TASK STATEMENT: Pictures aside, return every line below exactly as written.

Stored items:
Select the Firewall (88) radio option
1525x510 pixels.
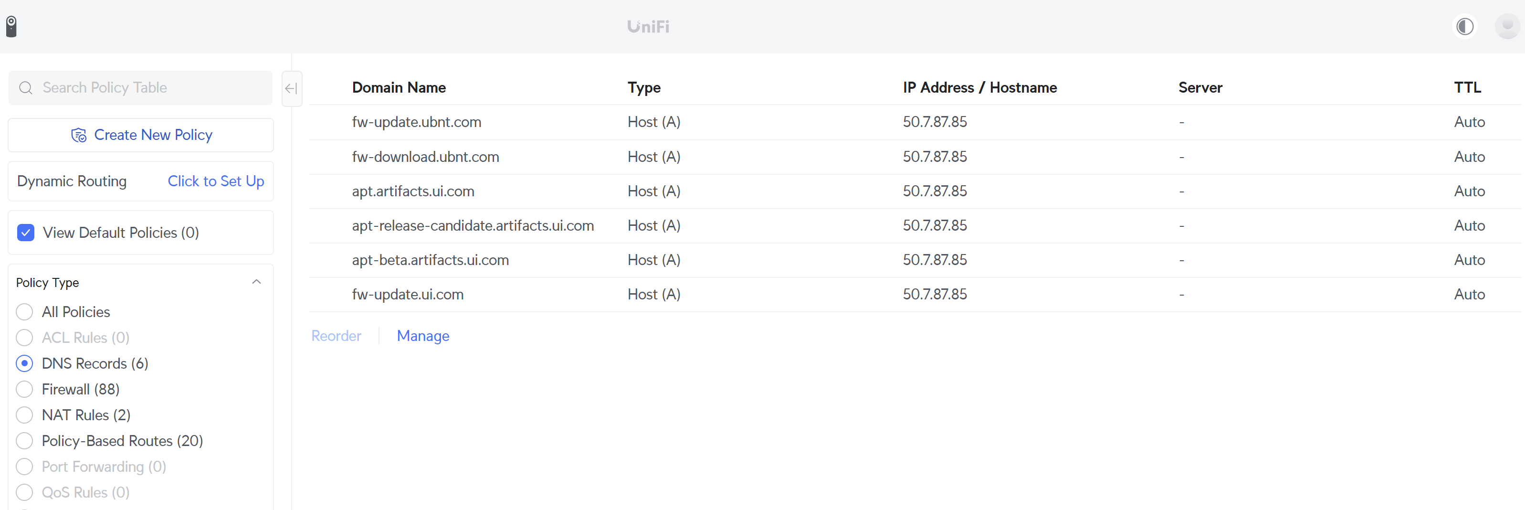coord(24,389)
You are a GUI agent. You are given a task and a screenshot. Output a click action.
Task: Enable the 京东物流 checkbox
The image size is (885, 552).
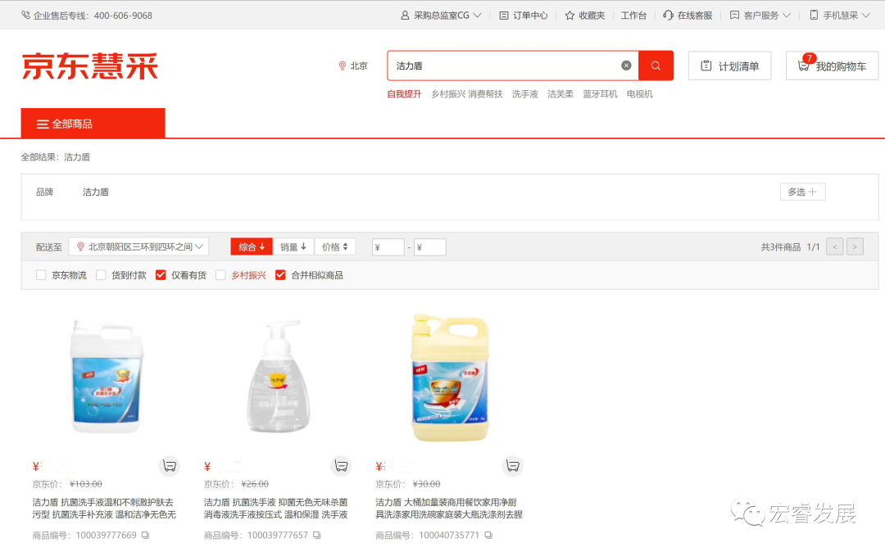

SOLUTION:
Select the Firewall (88) radio option
1525x510 pixels.
coord(24,389)
You are a GUI agent. You are given a task and a screenshot. Output a click action.
Task: Enable the 京东物流 checkbox
The image size is (885, 552).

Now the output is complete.